È stata un allenamento perché per la prima volta ho corso da sola i 10 km di percorso e ho provato molte delle possibili emozioni “provabili”. Non avevo, come nelle altre gare, un runner esperto e paziente a darmi consigli, spronarmi e distrarmi dalle fatiche.

Io e la mia compagna di partenza, Margherita (che belli gli incontri inaspettati!), ci perdiamo a 300 metri dal via, ritrovandoci incastonate in un tetris asfissiante. Caldo. Questa la prima sensazione provata, che mi avrebbe accompagnata per l’intero percorso. E se all’inizio era una questione meramente epidermica, dopo il 1° Km si è trasformata in un vero e proprio stato d’animo: i miei passi, troppo lenti per il poco spazio a disposizione, mi sembravano pesanti e stanchi, anche se non mi sentivo per niente stanca. Dopo vari spintoni (ricevuti) e imprecazioni mentali all’indirizzo di qualche podista scalmanato (non è una gara di slalom e le persone sono fatte di materia solida!), riesco finalmente a sposarmi sull’esterno della strada e allungare leggermente il passo. Aria. Poca ma buona. Anche se non avrei voluto, guardo l’orologio che mi indica 1,8 Km, con un’andatura media di 6,20. Penso: “Porca miseria e quando recupero!”.

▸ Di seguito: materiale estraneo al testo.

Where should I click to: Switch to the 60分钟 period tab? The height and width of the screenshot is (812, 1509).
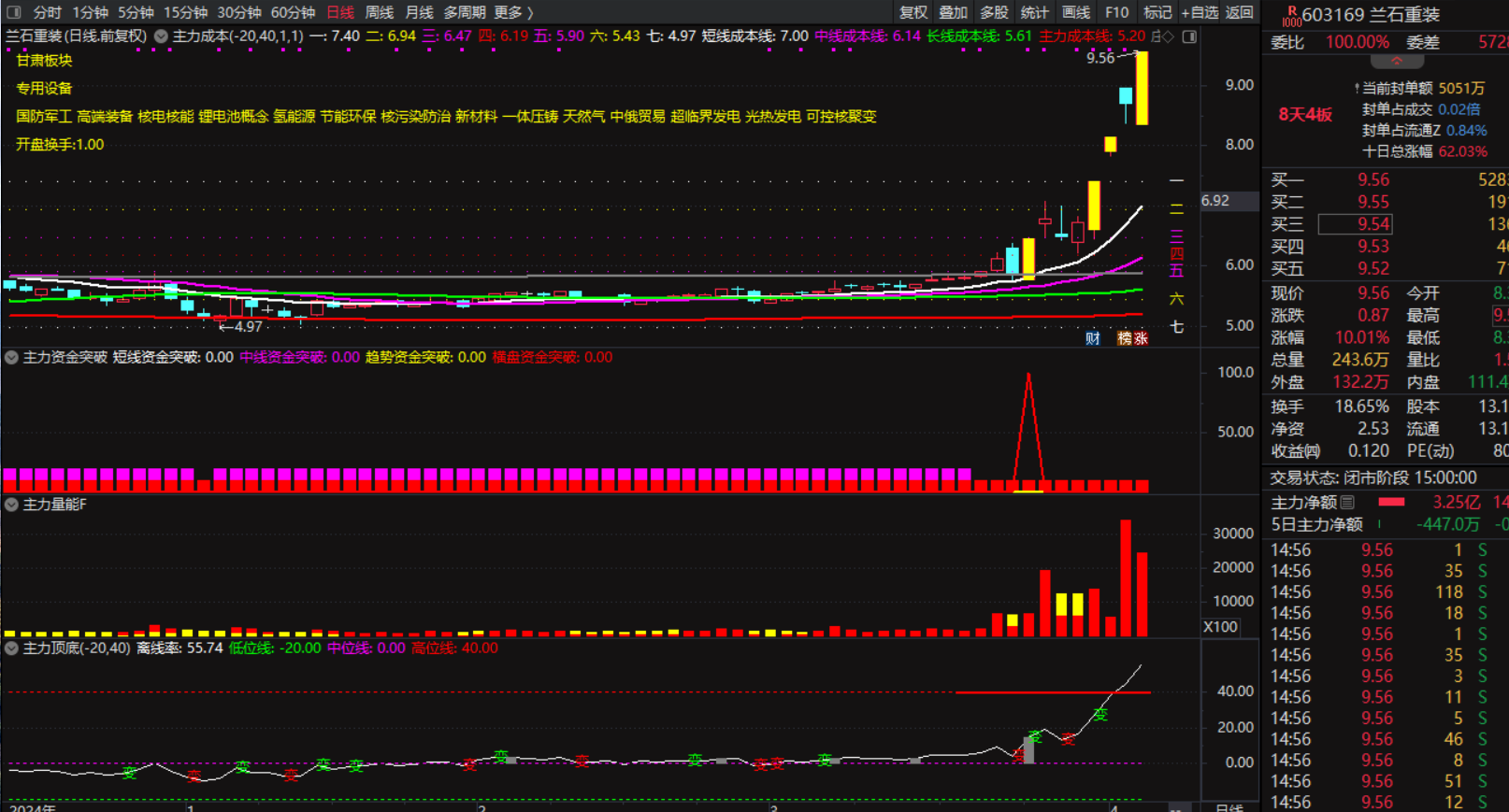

Ora, non fraintendiamoci: non è che sia ‘sta velocista o che abbia avuto chissà quali obiettivi da raggiungere. Però il runner corre per sé, corre per amore della corsa e, di conseguenza, corre per correre sempre meglio. E, soprattutto, chiunque (si, anche chi sostiene di non pensare molto al tempo) sa benissimo quale è il suo “meglio”, vuole giustamente raggiungerlo e, se possibile, superarlo. E io quella sera volevo farlo. Anche perché sapevo di poterlo fare per diversi ragioni: 1) Mi sentivo molto molto bene. 2) Le mie gambe erano leggiadre. 3) Si correva di sera, cioè il mio momento preferito. 4) Mi ero allentata dignitosamente 5) Roma è Roma e io amo correre a Roma. 6) Roma è Roma e il percorso dei 10 km non aveva salite importanti (questo ovviamente l’ho scoperto in itinere).

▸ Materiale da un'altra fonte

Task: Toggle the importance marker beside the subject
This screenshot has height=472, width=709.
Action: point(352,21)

Quindi eccomi al 2°km con un andatura troppo lenta. Così cambio marcia e inizio a divertirmi davvero tanto. Non sento il mio fiato, non sento la fatica e per un lungo tratto (che scoprirò essere di circa 4 km) corro benissimo. Benissimo per me ovviamente. Mi godo gli scorci di una Roma arancione, calda e opulenta. Batto il cinque a tutti i bambini che durante il percorso incitano i partecipanti e, come si dice da queste parti “me la spasso alla grande”. Al 6° chilometro guardo di nuovo l’orologio e mi sorprendo nel vedere a che punto sono. Sensazione strana e mai provata prima: in genere il quadrante del Tom Tom mi sembra ingrato, mentre questa sera mi regala chilometri. Forte delle sensazione bellissima, accelero ancora un po’, forse esagerando. Semaforo arancione: siamo all’8° chilometro cara Jlenia. Il peggiore. Le mie gambe sono le prime ad accorgersene, seguono le braccia e arriva la testa. Rallentare.

Mancano ancora due chilometri e non ho proprio la minima intenzione di sprecare tutto il lavoro fatto e rovinarmi una serata bellissima. Quindi mi metto l’anima in pace e rallento fin quando non riprendo a respirare più lentamente. Le gambe ringraziano e mi portano serena al 9° chilometro. Ormai è fatta, mi dico. E visto che l’Obelisco di Piazza del Popolo è laggiù, il mio cervello dice al resto del corpo che è ora di muoversi. Maledicendomi ben presto, cambio ritmo e corro verso il traguardo senza avere più idea di tempi e andature, ma già felice per il risultato. Mentre arrivo e guardo il tempo sento la voce (benedetta!) dello speaker: “ Altri runners sotto i 5’ ”. Il tabellone segna 49 e qualcosa. Mi sono raggiunta e superata. “È andata molto bene” mi dico. Un “molto bene” relativo, personale e perciò bellissimo.